Christopher Reeve was part of Mrs Smith's daily routine. She'd see him each morning at 8.30, puttering off to the farm on his moped a she walked her dog.

"It's certainly brought things home," she said. "On the day after his death there was also graffiti on the church-hall fence - it just read 'CJD'. We all think it was some of his friends who were angry and hitting out."

A welter of contradictory theories has not helped matters. It has emerged that a knackers' yard at Wigston, eight miles away, sold meat unfit for human consumption in the early 1980s. Two meat traders were convicted in 1982 of buying unapproved meat from the place and selling it on in the south of England. Documents relating to that case have been seized by the health authority.

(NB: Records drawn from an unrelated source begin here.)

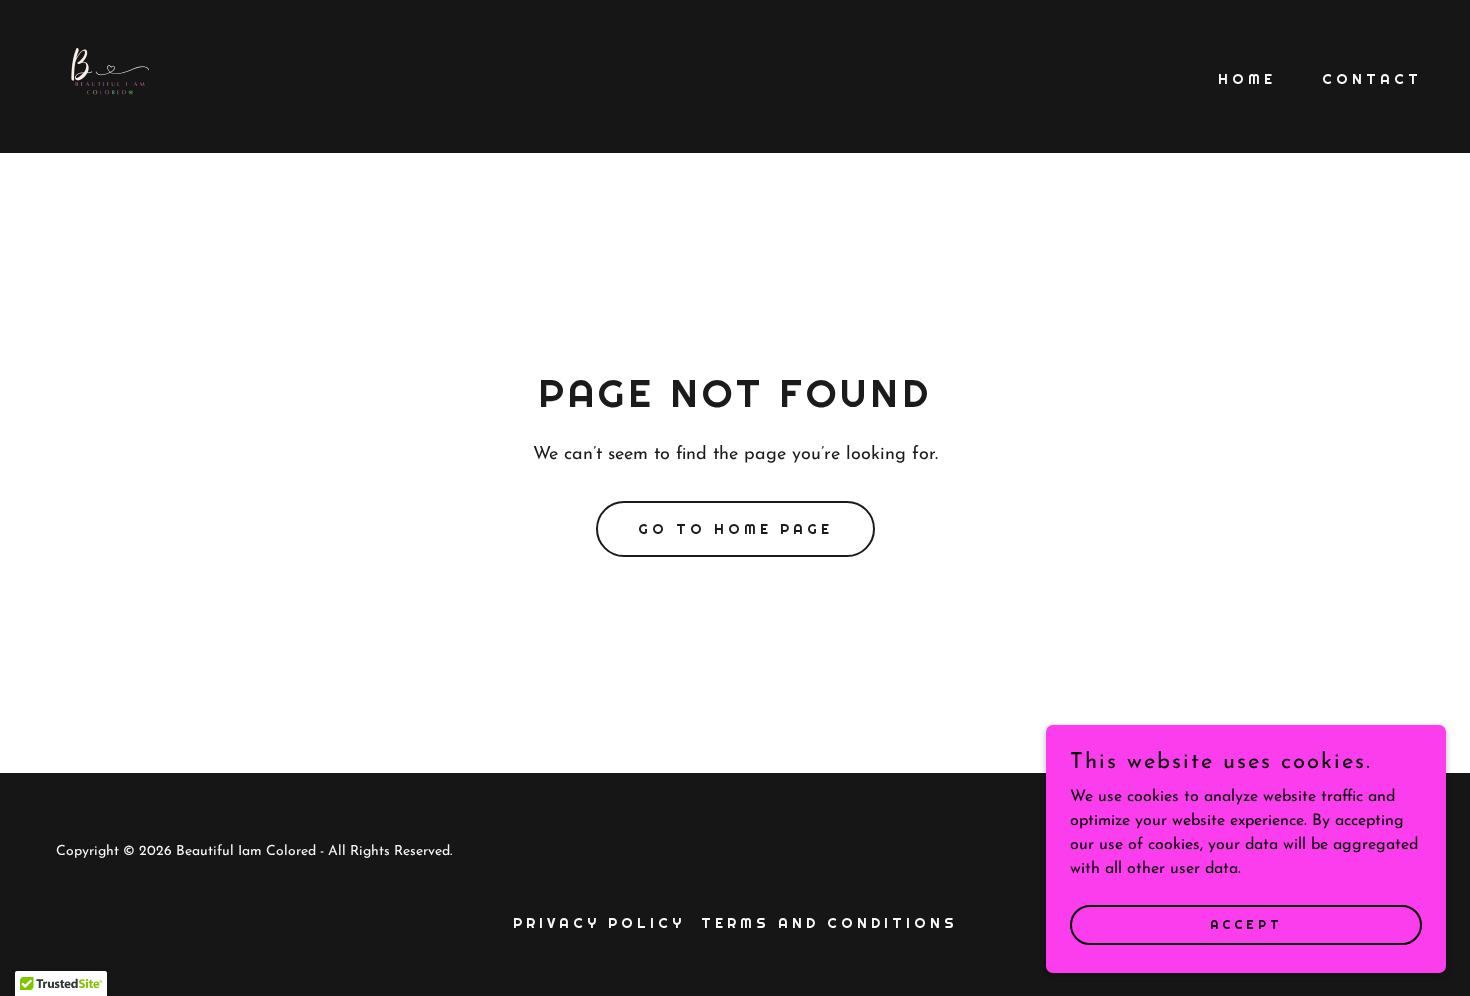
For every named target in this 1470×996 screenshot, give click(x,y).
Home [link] (1247, 79)
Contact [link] (1372, 79)
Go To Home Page (735, 529)
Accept (1246, 924)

"Who knows where the meat from that yard went?" said former farm worker Bob Pendleton, who also has theories about the use of vaccines with material from UK-source cattle.

Other locals agree with Robert Will, director of Edinburgh's CJD Surveillance Centre, who says meat in baby food and school canteens may be a cause.

Leicestershire Health Authority has ruled out baby food and school dinners, because at least one victim did not consume them and it is seeking a link between all five of the county's cases.

No clues will emerge until mid-November, when the first results of the authority's investigation are expected.

But even these may be inconclusive. "Those who are possibly at risk aren't really panicking," said Mr Davis. "They know it's out of their hands."